According to the findings of SSI surveillance procedures in the United States and Japan, SSIs were frequently observed in gastrointestinal surgery cases, especially in colorectal cancer surgery patients.4 Even with SSI prevention measures in place, wound infections are known to occur in about 10% of patients.6−11 Generally, wound infections can increase hospital stay duration/costs and delay social rehabilitation; therefore, it is important to implement SSI-prevention measures. When an intestinal resection is conducted, the bacteria may fall from the resected intestine, and this may be related to wound infections.

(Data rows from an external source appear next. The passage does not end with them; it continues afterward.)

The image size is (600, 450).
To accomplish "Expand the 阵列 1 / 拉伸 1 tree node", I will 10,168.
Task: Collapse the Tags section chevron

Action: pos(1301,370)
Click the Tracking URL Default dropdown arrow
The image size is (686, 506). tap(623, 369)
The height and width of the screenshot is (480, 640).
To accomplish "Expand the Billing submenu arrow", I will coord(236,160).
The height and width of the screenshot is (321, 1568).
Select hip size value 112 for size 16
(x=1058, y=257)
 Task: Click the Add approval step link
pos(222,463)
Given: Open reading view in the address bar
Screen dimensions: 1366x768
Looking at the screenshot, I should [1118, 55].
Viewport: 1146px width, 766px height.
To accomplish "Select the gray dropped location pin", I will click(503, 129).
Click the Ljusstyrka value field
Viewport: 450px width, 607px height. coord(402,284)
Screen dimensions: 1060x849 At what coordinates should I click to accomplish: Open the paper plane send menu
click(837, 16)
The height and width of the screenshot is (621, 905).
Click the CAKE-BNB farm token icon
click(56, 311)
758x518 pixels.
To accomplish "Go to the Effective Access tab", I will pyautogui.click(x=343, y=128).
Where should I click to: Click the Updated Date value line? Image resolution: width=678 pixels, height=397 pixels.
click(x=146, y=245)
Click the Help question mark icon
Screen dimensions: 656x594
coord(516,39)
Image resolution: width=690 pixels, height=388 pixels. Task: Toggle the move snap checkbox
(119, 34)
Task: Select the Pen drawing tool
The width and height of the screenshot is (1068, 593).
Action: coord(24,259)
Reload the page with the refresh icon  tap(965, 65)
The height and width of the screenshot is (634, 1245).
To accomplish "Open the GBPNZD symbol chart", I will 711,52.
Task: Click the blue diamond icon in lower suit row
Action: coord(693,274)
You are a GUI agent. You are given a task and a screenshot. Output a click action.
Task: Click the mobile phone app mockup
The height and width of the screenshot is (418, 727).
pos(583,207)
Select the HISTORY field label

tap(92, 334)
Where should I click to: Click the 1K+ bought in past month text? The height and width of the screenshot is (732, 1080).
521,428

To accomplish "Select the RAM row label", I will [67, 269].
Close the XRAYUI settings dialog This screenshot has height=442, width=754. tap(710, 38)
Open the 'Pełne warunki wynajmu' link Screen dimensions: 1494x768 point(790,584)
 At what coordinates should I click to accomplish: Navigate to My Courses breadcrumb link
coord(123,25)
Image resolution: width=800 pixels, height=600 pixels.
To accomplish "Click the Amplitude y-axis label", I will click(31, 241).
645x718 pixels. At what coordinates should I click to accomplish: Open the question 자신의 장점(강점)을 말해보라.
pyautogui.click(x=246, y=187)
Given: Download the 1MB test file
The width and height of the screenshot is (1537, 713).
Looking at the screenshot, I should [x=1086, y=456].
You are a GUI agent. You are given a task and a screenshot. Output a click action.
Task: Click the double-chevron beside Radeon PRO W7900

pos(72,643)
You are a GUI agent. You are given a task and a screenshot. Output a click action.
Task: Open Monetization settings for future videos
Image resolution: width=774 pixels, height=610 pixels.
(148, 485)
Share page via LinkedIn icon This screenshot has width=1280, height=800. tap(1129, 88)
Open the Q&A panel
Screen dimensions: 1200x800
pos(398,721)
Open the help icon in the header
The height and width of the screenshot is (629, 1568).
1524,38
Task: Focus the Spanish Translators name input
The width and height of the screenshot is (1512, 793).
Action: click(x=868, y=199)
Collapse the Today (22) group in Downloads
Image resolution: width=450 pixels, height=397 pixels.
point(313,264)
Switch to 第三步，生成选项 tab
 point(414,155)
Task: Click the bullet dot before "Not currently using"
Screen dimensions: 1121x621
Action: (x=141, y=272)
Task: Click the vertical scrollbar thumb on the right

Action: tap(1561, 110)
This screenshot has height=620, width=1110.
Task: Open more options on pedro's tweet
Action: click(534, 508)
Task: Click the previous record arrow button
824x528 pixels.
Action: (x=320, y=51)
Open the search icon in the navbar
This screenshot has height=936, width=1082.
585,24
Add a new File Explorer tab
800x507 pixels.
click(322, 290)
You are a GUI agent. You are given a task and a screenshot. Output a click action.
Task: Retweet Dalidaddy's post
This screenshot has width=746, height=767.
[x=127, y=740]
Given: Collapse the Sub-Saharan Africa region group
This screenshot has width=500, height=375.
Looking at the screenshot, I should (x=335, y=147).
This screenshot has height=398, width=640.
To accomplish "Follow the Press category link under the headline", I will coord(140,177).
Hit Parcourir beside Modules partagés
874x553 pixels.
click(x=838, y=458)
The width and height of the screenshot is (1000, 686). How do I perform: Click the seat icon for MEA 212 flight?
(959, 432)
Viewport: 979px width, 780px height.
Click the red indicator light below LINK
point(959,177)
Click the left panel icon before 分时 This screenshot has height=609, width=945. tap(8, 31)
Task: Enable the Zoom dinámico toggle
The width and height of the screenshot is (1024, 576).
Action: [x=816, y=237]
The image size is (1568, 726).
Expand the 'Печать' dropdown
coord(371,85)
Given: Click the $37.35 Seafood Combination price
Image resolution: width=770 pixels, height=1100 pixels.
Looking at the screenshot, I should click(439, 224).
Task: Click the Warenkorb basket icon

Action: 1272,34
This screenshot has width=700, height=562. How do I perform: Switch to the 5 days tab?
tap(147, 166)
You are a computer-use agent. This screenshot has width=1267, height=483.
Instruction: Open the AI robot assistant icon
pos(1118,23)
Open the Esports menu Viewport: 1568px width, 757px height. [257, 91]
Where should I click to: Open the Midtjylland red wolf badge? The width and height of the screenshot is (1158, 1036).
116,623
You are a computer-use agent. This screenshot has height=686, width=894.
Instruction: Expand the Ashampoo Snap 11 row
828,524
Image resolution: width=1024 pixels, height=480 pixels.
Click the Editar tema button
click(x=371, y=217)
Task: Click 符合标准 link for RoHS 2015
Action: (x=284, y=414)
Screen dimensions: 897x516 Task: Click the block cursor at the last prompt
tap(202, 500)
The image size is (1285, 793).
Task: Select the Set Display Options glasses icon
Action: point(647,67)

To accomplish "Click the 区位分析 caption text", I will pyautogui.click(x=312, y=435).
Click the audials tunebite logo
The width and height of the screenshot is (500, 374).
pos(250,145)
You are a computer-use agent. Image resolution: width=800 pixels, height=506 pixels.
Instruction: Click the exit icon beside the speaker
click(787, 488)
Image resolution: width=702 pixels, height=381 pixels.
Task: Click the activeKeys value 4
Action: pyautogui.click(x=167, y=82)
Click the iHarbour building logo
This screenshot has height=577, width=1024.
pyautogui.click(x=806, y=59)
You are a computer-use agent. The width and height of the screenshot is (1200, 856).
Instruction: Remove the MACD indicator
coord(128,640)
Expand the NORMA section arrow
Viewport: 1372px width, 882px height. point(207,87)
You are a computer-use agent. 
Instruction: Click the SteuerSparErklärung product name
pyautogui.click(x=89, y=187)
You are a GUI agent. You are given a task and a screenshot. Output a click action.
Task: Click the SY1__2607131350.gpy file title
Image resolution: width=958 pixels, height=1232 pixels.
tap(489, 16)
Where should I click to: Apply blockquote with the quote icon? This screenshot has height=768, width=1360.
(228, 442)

The number of bacteria in the large intestine is reported to be several thousand times that of the upper digestive tract and is considered to be a major factor for contamination of the surgical site and occurrence of an SSI. The following are possible SSI prevention measures: (1) Devise preparatory procedures to minimize contamination during surgery; (2) Prevent contamination of the surgical site during the operation; and (3) Prevent SSIs from happening even in the existence of a slight contamination by increasing the patient's resistance to infections and by eliminating contamination.4
Before 2003, the SSI prevention measures in Japan and in our department were just mechanical colonic irrigation and heeding precautions to minimize contamination of the surgical site during an operation; very few institutions had adopted concrete measures. In our department, the rate of wound infection used to be quite high. Since 2004, measures for wound infections in colorectal cancer surgery have been implemented stepwise. By 2007, the procedure had been documented and standardized; therefore, investigation was started. We cover the wound edge with a drape; then, when closing the abdominal wall, the gloves were changed; the surgical tools were replaced with new ones; and high-pressure washing was conducted with a 300-mL saline solution. Thus, the incidence of wound infection could be significantly reduced in our department, reaching about 10%, which was nearly equivalent to the average level given in reports. In the present study, we aimed to further reduce the incidence of wound infection. Speculating that a reduction in the number of bacteria at the wound site would be effective, we scrubbed the subcutaneous region with gauze during the high-pressure washing before closing the wound, as an additional procedure. The idea of scrubbing with gauze was inspired by the effectiveness of brush scrubbing for contaminated injuries.16 The outcome was a reduction in the incidence of wound infection, as expected. We considered that the decrease in the bacteria under the skin possibly brought about the good result. In recent years, laparoscopy has been conducted for a better cosmetic outcome, and the incidence of wound infection from a laparoscopy has been reported to be about 6%, which was lower than that of an open abdominal surgery.8−10 If a wound infection occurs in a laparoscopy, the cosmetic aspect will be compromised; therefore, a wound infection should be avoided. After adopting this method, the incidence of wound infection has been reduced to 2% in our department. According to the results of the present study, subcutaneous scrubbing with gauze at the time of high-pressure washing before wound closure was found to be effective, in addition to the general SSI prevention measures. This very simple procedure was considered useful for SSI prevention.